Süddeutsche Zeitung

Preisverleihung:Großes Schrottwichteln

Ehrliche Freude als Ausnahme: Der Deutsche Fernsehpreis soll die zentrale Eigenlobfestivität sein. Aber in seiner ungelenken Freudlosigkeit ist er nicht weniger als ein Desaster.

Von Hans Hoff

Was ist nur schiefgelaufen in der zwanzigjährigen Geschichte des Deutschen Fernsehpreises? Warum spürt man immer wieder, dass die großen deutschen Sender, die den Preis abwechselnd ausrichten, nicht in der Lage sind, ihre zentrale Eigenlobfestivität wirklich zu lieben?
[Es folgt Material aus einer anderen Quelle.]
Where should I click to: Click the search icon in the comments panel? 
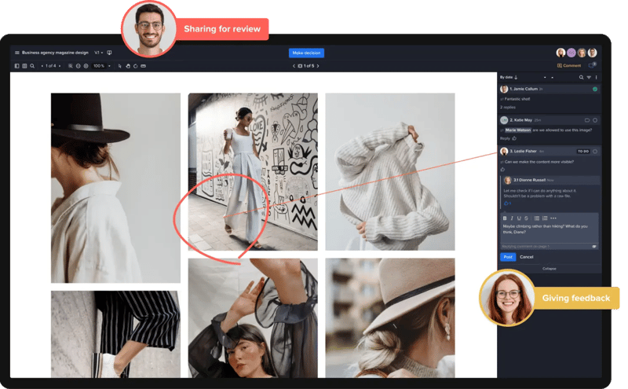pos(582,77)
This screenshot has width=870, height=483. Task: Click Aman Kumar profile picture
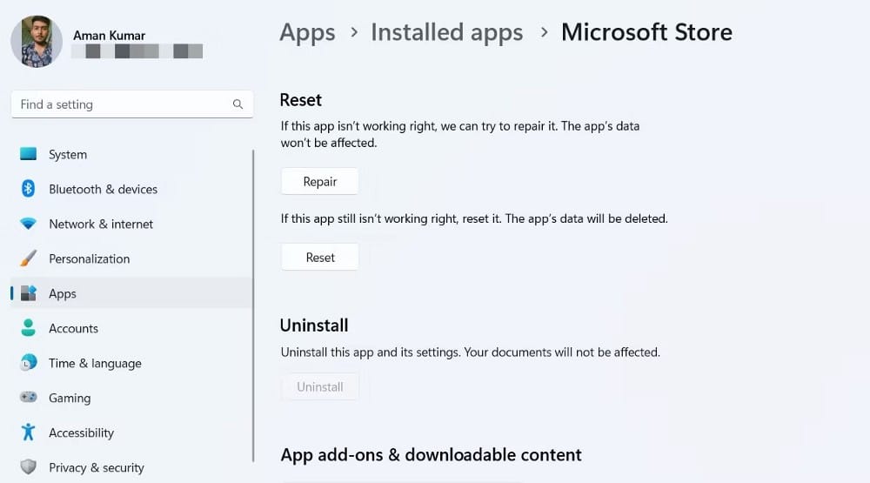coord(37,42)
Man kommt leicht auf solche Fragen, wenn man in den Düsseldorfer Rheinterrassen eine Branche erlebt, die nicht mehr in der Lage zu sein scheint, sich selbst gut zu finden, die beinahe teilnahmslos zusieht, wie in 25 Kategorien Trophäen verschleudert werden. Man könnte die Preise ebenso gut auf einen Haufen werfen, und jeder nimmt sich. Großes televisionäres Schrottwichteln. Ach, Deutscher Fernsehpreis!
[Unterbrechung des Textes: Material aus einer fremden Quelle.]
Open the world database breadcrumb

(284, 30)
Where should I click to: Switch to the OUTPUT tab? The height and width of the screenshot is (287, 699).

Man merkt der Veranstaltung ja an, dass sie besser werden will, aber das ändert nichts daran, dass das Ergebnis in der Summe immer noch ein Desaster ist. Das meiste an diesem Donnerstagabend wirkt halb gar, unentschlossen, mehr gewollt als gekonnt. Nachdem der Fernsehpreis im vergangenen Jahr in einer Kölner Lagerhalle den absoluten Tiefpunkt seiner Geschichte erreicht hatte, ist er nun zurück in Düsseldorf. Sogar dem Missstand, dass ausgerechnet ein Preis, der Fernsehen ehren soll, nicht im Fernsehen stattfindet, hat man abgeholfen. Ein bisschen aber nur. Nun wird der Preis live ins Netz gestreamt und zeitversetzt auch auf der digitalen Abräumhalde One gezeigt. Das ist wohl die bestmögliche Lösung, denn in dem Zustand, in dem sich die Veranstaltung befindet, möchte man sie nicht wirklich allzu vielen Menschen zumuten.
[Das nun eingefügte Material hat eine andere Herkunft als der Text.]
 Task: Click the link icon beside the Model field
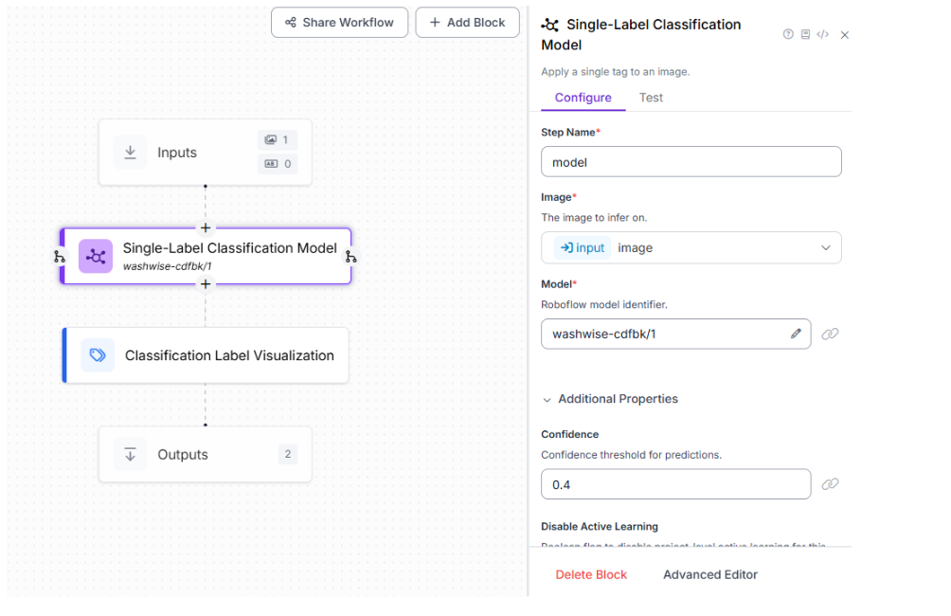pos(830,334)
Das beginnt schon bei der Ansprache des diesjährigen Gastgebers. WDR-Intendant Tom Buhrow lässt nur per Video grüßen, klar, weil er am selben Abend andernorts mit den Ministerpräsidenten über den Auftrag des öffentlich-rechtlichen Systems reden muss. Das Signal ist trotzdem deutlich. Es gibt Wichtigeres als den Fernsehpreis. Statt Buhrow kommt sein Fernsehdirektor auf die Bühne.

"Wir lieben Fernsehen", gibt Jörg Schönenborn zu Protokoll, aber es bleibt fast den ganzen Abend eine Behauptung, die kaum von echter Emotion unterfüttert wird. Außer vielleicht durch Barbara Schöneberger. Die zieht als Moderatorin alle Lichter auf sich. Leider beschämt sie als permanent explodierendes Einfraukraftwerk den ihr als Co-Moderator zugeteilten Steffen Hallaschka, der sicherlich prima bei Stern TV Kärtchen ablesen und Schicksale abfragen kann, der aber als Showmensch allenfalls in der Schönenborn-Klasse spielt. Dem passen sich auch die Preisträger weitgehend an: Sie tun so, als freuten sie sich, aber sie wirken mehrheitlich, als wüssten sie nicht mehr, was Freude ist. Allein die als beste Schauspielerin ausgezeichnete Vicky Krieps und ihr als männliches Pendant geehrter Kollege Albrecht Schuch zeigen sich ernsthaft ergriffen. Ganz kurz blitzt bei deren ungelenk-emotionalen Dankesreden auf, was einen Fernsehpreis auszeichnen könnte. Der Rest ist Routine, bei dem ganz oft von "Liebe und Leidenschaft" die Rede ist, was aber nie wirklich so gemeint zu sein scheint. Das liegt natürlich auch daran, dass an diesem Donnerstagabend sehr viel gebrauchtes Fernsehen bepreist wird. Let's Dance soll die beste Show sein, Inas Nacht ist mal wieder dran, und Bares für Rares wird für unermüdlichen Dauereinsatz mit Trophäen beschmissen. Das Drama Gladbeck wird bester Mehrteiler genannt, Bad Banks als beste Serie, und Jerks gilt nun als beste Comedy. Claus Kleber, Uwe Ochsenknecht und Maria Furtwängler versuchen sich als Laudatoren, liefern aber mit heruntergeleierten Lobestexten aus dem Programmheft nur Argumente für die These, dass sie in ihrer eigentlichen Profession weitaus besser aufgehoben sind. Dann wird noch Luke Mockridge als bester Unterhaltungsmoderator aus Celle zugeschaltet. Aus Celle. Mehr Glamour geht wohl nicht.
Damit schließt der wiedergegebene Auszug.